### Task brief
Every entry must be reproduced word for word.

Pixel coordinate grounding data:
____

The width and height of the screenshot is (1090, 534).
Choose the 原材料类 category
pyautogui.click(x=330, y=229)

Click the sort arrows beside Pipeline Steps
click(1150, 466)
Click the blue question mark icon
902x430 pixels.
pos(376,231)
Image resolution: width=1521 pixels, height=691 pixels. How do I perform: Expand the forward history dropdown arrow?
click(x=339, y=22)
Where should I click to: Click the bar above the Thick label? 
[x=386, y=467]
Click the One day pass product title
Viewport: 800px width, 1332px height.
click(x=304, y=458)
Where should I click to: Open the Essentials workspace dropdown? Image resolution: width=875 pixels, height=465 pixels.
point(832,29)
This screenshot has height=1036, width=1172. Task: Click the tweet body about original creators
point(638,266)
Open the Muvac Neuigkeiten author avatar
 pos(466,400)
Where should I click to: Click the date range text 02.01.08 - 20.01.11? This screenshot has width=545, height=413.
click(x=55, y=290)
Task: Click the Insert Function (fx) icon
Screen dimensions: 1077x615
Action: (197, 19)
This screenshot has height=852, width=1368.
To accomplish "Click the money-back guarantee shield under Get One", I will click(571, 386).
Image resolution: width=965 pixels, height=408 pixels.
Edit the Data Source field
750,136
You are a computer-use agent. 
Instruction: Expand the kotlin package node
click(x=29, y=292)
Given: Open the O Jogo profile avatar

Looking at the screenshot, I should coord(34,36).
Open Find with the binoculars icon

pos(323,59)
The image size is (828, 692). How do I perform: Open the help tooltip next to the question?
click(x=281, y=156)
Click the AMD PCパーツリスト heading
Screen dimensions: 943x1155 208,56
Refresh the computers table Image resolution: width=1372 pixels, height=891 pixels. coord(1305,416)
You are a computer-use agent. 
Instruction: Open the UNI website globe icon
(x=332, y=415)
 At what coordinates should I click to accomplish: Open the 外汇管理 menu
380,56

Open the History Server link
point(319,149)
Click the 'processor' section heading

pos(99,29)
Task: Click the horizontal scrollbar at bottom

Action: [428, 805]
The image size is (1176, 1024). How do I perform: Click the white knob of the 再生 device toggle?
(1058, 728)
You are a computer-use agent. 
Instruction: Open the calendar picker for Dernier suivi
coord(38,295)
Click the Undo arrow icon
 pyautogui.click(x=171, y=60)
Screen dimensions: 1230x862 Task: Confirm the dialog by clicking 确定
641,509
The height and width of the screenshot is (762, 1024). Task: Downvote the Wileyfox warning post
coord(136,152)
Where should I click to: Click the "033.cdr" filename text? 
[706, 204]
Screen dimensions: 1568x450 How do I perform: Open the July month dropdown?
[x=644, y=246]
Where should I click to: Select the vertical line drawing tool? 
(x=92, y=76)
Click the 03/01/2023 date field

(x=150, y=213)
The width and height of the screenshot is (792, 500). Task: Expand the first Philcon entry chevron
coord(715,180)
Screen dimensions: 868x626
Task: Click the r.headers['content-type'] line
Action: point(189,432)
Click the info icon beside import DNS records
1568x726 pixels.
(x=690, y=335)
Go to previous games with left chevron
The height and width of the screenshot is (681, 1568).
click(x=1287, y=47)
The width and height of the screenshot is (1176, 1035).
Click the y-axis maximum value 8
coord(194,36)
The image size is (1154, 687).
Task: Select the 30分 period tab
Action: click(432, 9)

____

### Result below
The width and height of the screenshot is (1090, 534).
Choose the 原材料类 category
pyautogui.click(x=330, y=229)

Click the sort arrows beside Pipeline Steps
click(1150, 466)
Click the blue question mark icon
902x430 pixels.
pos(376,231)
Image resolution: width=1521 pixels, height=691 pixels. How do I perform: Expand the forward history dropdown arrow?
click(x=339, y=22)
Where should I click to: Click the bar above the Thick label? 
[x=386, y=467]
Click the One day pass product title
Viewport: 800px width, 1332px height.
click(x=304, y=458)
Where should I click to: Open the Essentials workspace dropdown? Image resolution: width=875 pixels, height=465 pixels.
point(832,29)
This screenshot has height=1036, width=1172. Task: Click the tweet body about original creators
point(638,266)
Open the Muvac Neuigkeiten author avatar
 pos(466,400)
Where should I click to: Click the date range text 02.01.08 - 20.01.11? This screenshot has width=545, height=413.
click(x=55, y=290)
Task: Click the Insert Function (fx) icon
Screen dimensions: 1077x615
Action: (197, 19)
This screenshot has height=852, width=1368.
To accomplish "Click the money-back guarantee shield under Get One", I will click(571, 386).
Image resolution: width=965 pixels, height=408 pixels.
Edit the Data Source field
750,136
You are a computer-use agent. 
Instruction: Expand the kotlin package node
click(x=29, y=292)
Given: Open the O Jogo profile avatar

Looking at the screenshot, I should coord(34,36).
Open Find with the binoculars icon

pos(323,59)
The image size is (828, 692). How do I perform: Open the help tooltip next to the question?
click(x=281, y=156)
Click the AMD PCパーツリスト heading
Screen dimensions: 943x1155 208,56
Refresh the computers table Image resolution: width=1372 pixels, height=891 pixels. coord(1305,416)
You are a computer-use agent. 
Instruction: Open the UNI website globe icon
(x=332, y=415)
 At what coordinates should I click to accomplish: Open the 外汇管理 menu
380,56

Open the History Server link
point(319,149)
Click the 'processor' section heading

pos(99,29)
Task: Click the horizontal scrollbar at bottom

Action: [428, 805]
The image size is (1176, 1024). How do I perform: Click the white knob of the 再生 device toggle?
(1058, 728)
You are a computer-use agent. 
Instruction: Open the calendar picker for Dernier suivi
coord(38,295)
Click the Undo arrow icon
 pyautogui.click(x=171, y=60)
Screen dimensions: 1230x862 Task: Confirm the dialog by clicking 确定
641,509
The height and width of the screenshot is (762, 1024). Task: Downvote the Wileyfox warning post
coord(136,152)
Where should I click to: Click the "033.cdr" filename text? 
[706, 204]
Screen dimensions: 1568x450 How do I perform: Open the July month dropdown?
[x=644, y=246]
Where should I click to: Select the vertical line drawing tool? 
(x=92, y=76)
Click the 03/01/2023 date field

(x=150, y=213)
The width and height of the screenshot is (792, 500). Task: Expand the first Philcon entry chevron
coord(715,180)
Screen dimensions: 868x626
Task: Click the r.headers['content-type'] line
Action: point(189,432)
Click the info icon beside import DNS records
1568x726 pixels.
(x=690, y=335)
Go to previous games with left chevron
The height and width of the screenshot is (681, 1568).
click(x=1287, y=47)
The width and height of the screenshot is (1176, 1035).
Click the y-axis maximum value 8
coord(194,36)
The image size is (1154, 687).
Task: Select the 30分 period tab
Action: click(432, 9)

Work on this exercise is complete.